The tensioning roller needed for the laser welding technique is also located in the hand of the Stäubli robot on its sixth axis and generates the vertically acting clamping force on the components. This is made up of a toothed wheel with planet gears that drive a pneumatically-sprung gear rim with an arm for the cooled clamping roller. The roller is decoupled from the rotary movements of the welding head. The integrated pneumatic-springing guarantees the gentle surface-protecting guidance of the roller - even where there are large component tolerances.
The innovative process monitoring system measures the height of the components during the welding process, even as it welds at speeds of 80-150 mm/s. This measurement allows tolerances in each of the components to be compensated by influencing the control parameters. The quality assurance system is based on the reflection properties of the welding seam, and is also integrated within the welding head.
Manuel Sieben stated, "A large number of mathematical calculations are carried out during the welding process to control the power output of the laser and the halogen light dependent on the welding speed. A PLC with interfaces to the PC control acts as the master that actuates all the movements. This communicates with the Stäubli CS8C robot control which is VAL3-based, and provides significant programming benefits. The results are stable processes with very high levels of user-friendliness via the system touch panel. This gives a top view of the product enabling operators to very quickly re-teach the robot path points - as can happen fairly frequently depending on the amount of dimensional deviation of each batch of plastic components. The Stäubli manual controller can also be used if necessary. We are highly satisfied, and will market this innovative cell exclusively with Stäubli robots."
Unlike other plastic welding methods, this system needs no upper die because the whole welding head, including tensioning roller, is integrated with the robot. The only component-specific tool costs are associated with the lower die which is constructed by LPKF as part of the engineering and design support activities. The speed and flexibility of the six-axis robot is therefore passed on to the entire welding cell. Together they set new benchmarks, with only around 30 seconds processing time to weld an average tail light, and completely saving the 30 minute annealing procedure.
The system delivers the wide range of automobile tail light versions per car model with usually two-part designs for the trunk and trunk lid on the left and right hand sides. This is because the tracking of different geometries is a natural part of intrinsic robotic flexibility. The rest is dealt with by a fully automatic tool changer which swaps the tools within two minutes, using a quick-action system to change the two lower dies on the rotary table. Further automation by linking up the turnkey welding system via a conveyer belt system is already incorporated conceptually.
The laser specialists from Erlangen are charting a very promising course with the hybrid welding method and the innovative plant concept which integrates the complete state-of-the-art welding technology package within the robot. The almost completely unrestricted design of automobile tail lights made possible in this way, which can even be fitted with LEDs before welding, may well influence the design of the whole vehicle in future.

_LISTED ENTRIES:_
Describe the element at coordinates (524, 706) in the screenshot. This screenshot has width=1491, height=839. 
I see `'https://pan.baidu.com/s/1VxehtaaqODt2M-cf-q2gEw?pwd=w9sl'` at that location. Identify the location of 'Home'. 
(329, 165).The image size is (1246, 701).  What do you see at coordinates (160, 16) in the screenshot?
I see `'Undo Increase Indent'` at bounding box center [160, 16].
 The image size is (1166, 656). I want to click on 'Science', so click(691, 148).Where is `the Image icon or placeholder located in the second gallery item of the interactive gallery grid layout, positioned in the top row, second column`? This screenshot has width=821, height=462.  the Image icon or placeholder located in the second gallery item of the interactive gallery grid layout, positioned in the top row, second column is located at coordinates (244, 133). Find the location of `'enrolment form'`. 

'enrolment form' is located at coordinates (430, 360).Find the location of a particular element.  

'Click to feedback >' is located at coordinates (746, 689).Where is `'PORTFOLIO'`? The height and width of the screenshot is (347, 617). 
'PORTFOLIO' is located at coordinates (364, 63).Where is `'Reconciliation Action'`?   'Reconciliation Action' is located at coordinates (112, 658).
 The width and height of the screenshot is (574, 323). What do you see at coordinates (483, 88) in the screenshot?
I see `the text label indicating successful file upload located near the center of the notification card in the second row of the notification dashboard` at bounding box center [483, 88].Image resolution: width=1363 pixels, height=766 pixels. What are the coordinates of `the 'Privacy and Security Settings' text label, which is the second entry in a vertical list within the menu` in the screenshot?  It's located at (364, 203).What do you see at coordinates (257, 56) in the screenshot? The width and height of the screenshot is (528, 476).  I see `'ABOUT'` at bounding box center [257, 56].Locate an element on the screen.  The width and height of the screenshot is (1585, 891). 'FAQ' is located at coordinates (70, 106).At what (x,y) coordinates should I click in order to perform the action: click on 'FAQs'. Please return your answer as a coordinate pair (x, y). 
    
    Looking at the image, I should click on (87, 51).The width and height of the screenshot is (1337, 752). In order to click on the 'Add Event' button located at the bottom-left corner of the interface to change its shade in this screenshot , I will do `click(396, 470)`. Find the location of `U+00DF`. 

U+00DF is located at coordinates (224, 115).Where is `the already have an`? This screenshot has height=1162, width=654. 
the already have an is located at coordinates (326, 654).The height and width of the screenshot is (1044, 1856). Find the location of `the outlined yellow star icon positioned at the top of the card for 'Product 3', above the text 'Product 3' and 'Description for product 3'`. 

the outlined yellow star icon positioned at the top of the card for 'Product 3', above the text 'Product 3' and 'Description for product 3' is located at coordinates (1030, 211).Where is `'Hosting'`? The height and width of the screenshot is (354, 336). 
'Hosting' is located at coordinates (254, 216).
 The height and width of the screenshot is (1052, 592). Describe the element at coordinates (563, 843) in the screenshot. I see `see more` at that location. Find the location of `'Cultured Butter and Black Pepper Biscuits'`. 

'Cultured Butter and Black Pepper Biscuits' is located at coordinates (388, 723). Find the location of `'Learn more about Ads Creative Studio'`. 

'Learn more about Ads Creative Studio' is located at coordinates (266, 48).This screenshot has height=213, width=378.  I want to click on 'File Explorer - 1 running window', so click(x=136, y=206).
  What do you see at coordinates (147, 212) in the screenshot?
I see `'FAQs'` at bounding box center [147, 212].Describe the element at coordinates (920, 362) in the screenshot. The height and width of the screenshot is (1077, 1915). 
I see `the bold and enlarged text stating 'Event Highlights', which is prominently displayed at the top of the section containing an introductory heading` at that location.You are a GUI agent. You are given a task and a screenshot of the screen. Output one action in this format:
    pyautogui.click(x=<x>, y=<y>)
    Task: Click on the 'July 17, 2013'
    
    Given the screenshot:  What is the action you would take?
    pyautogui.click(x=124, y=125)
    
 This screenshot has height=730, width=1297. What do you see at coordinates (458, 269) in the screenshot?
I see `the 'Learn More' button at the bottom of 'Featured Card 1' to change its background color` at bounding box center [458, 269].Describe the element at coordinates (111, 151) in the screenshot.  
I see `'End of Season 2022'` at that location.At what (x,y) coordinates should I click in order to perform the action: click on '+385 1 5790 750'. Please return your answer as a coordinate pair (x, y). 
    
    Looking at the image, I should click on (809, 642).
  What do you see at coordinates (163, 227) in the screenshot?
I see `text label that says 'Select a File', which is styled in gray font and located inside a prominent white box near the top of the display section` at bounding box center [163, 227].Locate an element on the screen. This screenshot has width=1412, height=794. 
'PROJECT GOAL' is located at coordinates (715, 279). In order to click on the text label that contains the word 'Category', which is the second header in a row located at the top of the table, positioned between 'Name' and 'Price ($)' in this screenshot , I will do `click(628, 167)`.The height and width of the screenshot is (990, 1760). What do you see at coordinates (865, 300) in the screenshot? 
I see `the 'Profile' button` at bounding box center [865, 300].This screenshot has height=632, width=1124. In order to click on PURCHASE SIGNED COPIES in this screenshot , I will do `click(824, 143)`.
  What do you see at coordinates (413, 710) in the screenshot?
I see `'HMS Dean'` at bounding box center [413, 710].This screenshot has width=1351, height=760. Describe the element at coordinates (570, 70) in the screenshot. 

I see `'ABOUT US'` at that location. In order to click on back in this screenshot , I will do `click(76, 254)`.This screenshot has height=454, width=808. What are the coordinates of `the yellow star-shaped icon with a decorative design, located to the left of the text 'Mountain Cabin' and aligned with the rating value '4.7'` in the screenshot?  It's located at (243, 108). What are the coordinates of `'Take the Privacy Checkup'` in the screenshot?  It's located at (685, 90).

_EXERCISES:_
1) Update the laser welding text by reproducing it from "Unlike other plastic" up to and including "minute annealing procedure.", with "lower die" changed to "bottom die".
2) According to the laser welding text, about how long does the cell take to weld an average tail light?

_LIST OF SOLUTIONS:_
1)
Unlike other plastic welding methods, this system needs no upper die because the whole welding head, including tensioning roller, is integrated with the robot. The only component-specific tool costs are associated with the bottom die which is constructed by LPKF as part of the engineering and design support activities. The speed and flexibility of the six-axis robot is therefore passed on to the entire welding cell. Together they set new benchmarks, with only around 30 seconds processing time to weld an average tail light, and completely saving the 30 minute annealing procedure.

2) Around 30 seconds.